Task => The expected output is the first line of the data below and every line after it, up to and including the line containing "Terms of service [menuitem] (61, 2540)", each reproduced exactly.

Data for this task =>
:::

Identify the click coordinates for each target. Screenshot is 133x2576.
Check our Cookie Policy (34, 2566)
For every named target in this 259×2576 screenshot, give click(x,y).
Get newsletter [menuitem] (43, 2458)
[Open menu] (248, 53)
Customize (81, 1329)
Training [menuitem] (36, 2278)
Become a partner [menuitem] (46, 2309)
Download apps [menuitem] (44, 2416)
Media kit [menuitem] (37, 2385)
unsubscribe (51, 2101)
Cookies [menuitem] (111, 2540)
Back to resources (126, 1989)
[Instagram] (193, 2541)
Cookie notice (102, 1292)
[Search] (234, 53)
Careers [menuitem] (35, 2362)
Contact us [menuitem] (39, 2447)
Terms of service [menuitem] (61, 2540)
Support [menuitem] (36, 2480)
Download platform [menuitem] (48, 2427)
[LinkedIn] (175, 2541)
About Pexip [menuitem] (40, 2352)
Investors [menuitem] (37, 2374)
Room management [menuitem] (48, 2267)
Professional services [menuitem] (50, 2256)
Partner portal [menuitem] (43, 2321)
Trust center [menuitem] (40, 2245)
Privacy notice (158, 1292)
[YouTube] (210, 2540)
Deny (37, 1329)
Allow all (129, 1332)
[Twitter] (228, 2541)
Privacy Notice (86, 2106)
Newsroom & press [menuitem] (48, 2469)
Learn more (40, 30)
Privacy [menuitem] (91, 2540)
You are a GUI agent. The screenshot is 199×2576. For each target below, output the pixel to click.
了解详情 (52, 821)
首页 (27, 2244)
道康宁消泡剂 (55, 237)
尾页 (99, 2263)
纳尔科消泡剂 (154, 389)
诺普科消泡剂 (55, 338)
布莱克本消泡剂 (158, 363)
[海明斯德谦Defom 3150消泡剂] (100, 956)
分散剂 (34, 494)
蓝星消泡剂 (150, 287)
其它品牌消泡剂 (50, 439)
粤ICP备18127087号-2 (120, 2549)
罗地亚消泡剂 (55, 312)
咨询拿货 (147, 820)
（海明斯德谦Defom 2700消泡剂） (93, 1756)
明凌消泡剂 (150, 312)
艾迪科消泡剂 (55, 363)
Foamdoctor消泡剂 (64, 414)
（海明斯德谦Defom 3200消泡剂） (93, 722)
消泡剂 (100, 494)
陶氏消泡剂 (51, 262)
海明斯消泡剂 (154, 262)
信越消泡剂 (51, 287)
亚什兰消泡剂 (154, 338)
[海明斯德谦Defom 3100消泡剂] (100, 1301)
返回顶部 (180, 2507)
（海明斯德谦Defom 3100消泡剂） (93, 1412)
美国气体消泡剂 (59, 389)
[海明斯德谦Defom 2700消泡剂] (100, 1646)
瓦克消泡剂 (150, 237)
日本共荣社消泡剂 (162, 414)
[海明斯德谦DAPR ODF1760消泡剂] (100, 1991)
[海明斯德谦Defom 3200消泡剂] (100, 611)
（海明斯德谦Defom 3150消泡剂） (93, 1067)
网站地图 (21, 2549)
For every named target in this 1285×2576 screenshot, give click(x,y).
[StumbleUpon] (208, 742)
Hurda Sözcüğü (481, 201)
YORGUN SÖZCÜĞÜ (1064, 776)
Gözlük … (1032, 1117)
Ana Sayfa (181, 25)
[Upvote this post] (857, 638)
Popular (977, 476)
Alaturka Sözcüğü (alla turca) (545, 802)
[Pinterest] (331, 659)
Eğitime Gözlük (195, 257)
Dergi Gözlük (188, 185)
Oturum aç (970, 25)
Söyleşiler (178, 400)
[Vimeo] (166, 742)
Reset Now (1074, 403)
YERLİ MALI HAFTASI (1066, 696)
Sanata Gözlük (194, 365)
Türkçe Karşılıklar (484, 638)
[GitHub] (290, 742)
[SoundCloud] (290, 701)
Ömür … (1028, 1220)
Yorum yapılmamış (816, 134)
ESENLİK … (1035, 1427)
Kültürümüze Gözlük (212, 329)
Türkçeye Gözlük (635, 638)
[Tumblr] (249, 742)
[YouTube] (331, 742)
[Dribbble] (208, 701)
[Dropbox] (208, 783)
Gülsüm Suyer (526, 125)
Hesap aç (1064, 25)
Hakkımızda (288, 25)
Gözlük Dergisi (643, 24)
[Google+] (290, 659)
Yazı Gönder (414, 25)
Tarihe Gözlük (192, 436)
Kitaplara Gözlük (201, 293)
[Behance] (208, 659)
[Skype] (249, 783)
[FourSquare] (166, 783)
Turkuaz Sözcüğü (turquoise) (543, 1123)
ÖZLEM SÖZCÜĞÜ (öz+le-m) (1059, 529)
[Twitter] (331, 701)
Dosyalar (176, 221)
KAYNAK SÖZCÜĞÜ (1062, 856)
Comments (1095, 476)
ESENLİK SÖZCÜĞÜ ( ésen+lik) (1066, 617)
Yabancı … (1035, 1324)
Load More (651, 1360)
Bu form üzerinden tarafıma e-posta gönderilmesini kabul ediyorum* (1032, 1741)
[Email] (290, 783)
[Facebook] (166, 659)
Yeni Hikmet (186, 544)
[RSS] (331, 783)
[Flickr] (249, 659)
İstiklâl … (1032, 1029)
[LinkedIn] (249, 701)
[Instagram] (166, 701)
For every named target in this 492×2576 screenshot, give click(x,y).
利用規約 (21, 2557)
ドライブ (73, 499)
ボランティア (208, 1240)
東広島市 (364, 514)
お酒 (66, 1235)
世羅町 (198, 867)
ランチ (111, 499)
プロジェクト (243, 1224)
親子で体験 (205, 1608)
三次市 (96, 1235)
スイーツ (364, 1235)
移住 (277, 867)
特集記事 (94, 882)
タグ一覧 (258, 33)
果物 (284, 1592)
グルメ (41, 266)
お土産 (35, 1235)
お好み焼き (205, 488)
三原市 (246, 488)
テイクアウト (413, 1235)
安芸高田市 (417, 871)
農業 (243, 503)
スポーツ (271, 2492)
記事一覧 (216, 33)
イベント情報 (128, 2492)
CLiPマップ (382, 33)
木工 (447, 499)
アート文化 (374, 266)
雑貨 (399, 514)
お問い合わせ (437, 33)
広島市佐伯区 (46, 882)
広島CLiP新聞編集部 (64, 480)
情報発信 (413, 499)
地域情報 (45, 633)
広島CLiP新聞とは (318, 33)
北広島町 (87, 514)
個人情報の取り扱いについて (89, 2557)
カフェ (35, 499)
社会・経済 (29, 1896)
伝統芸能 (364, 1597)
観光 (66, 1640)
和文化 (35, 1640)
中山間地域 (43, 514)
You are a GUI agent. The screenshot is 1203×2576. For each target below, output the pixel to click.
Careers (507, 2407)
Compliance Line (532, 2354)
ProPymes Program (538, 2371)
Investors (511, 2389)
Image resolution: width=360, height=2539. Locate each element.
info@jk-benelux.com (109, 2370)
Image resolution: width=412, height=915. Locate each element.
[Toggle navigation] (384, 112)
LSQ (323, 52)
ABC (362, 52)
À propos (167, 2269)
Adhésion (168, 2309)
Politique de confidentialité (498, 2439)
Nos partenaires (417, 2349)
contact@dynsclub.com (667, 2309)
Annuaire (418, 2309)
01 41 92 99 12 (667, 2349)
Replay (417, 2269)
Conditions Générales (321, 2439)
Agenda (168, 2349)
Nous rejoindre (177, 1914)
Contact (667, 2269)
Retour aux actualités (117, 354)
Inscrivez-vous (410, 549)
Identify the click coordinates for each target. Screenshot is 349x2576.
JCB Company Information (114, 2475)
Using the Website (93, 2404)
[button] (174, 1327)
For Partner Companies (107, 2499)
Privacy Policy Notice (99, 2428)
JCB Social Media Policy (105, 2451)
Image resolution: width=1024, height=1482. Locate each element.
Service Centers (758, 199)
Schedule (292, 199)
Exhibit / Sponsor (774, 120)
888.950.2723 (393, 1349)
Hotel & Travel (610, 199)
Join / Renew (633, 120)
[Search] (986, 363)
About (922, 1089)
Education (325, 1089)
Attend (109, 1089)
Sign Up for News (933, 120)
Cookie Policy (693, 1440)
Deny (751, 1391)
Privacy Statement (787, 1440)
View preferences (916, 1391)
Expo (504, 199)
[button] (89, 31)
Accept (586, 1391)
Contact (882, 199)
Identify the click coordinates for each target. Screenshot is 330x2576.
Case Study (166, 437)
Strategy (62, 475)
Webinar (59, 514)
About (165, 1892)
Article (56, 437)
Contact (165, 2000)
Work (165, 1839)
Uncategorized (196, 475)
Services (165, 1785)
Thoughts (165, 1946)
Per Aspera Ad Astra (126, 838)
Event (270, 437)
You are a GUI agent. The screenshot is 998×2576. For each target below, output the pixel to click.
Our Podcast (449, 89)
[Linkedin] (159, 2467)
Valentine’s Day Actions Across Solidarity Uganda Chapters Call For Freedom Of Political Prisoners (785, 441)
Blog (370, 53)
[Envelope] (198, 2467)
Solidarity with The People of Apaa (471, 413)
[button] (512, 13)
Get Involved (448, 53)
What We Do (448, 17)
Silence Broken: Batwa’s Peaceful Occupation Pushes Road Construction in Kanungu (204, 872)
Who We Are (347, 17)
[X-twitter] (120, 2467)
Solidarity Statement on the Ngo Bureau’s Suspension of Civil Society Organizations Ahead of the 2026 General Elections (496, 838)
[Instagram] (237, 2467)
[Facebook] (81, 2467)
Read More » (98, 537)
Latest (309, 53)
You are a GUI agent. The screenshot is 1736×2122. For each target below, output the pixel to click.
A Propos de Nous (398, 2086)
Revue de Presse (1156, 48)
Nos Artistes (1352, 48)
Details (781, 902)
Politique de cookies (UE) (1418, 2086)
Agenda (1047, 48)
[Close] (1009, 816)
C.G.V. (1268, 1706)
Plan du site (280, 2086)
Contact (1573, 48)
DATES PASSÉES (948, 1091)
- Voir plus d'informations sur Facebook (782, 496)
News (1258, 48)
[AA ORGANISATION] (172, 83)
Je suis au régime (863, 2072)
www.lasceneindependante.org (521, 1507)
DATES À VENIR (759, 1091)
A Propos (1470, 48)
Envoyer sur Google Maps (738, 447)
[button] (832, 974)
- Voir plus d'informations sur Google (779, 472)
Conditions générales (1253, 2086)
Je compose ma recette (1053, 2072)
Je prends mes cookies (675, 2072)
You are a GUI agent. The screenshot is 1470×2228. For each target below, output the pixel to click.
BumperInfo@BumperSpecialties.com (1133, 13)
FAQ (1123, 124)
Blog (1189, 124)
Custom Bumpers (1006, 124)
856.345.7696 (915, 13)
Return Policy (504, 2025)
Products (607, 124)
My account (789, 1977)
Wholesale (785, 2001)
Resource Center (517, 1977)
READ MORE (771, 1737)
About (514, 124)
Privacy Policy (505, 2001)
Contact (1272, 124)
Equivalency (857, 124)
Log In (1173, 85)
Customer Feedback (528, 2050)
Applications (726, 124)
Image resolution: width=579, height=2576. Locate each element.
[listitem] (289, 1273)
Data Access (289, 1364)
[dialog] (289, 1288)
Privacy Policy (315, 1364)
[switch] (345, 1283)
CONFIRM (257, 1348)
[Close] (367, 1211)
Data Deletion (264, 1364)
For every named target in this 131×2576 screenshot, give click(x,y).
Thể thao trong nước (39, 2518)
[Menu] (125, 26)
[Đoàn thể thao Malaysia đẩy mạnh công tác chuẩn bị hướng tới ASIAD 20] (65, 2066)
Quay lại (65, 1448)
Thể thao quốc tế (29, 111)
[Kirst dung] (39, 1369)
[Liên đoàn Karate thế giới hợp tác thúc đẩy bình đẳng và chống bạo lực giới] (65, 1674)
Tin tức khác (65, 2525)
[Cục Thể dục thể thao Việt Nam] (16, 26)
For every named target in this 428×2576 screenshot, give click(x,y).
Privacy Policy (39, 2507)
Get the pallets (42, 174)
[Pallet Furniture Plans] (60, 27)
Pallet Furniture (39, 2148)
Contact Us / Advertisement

:::

Exercise response =>
Identify the click coordinates for each target. Screenshot is 133x2576.
Check our Cookie Policy (34, 2566)
For every named target in this 259×2576 screenshot, give click(x,y).
Get newsletter [menuitem] (43, 2458)
[Open menu] (248, 53)
Customize (81, 1329)
Training [menuitem] (36, 2278)
Become a partner [menuitem] (46, 2309)
Download apps [menuitem] (44, 2416)
Media kit [menuitem] (37, 2385)
unsubscribe (51, 2101)
Cookies [menuitem] (111, 2540)
Back to resources (126, 1989)
[Instagram] (193, 2541)
Cookie notice (102, 1292)
[Search] (234, 53)
Careers [menuitem] (35, 2362)
Contact us [menuitem] (39, 2447)
Terms of service [menuitem] (61, 2540)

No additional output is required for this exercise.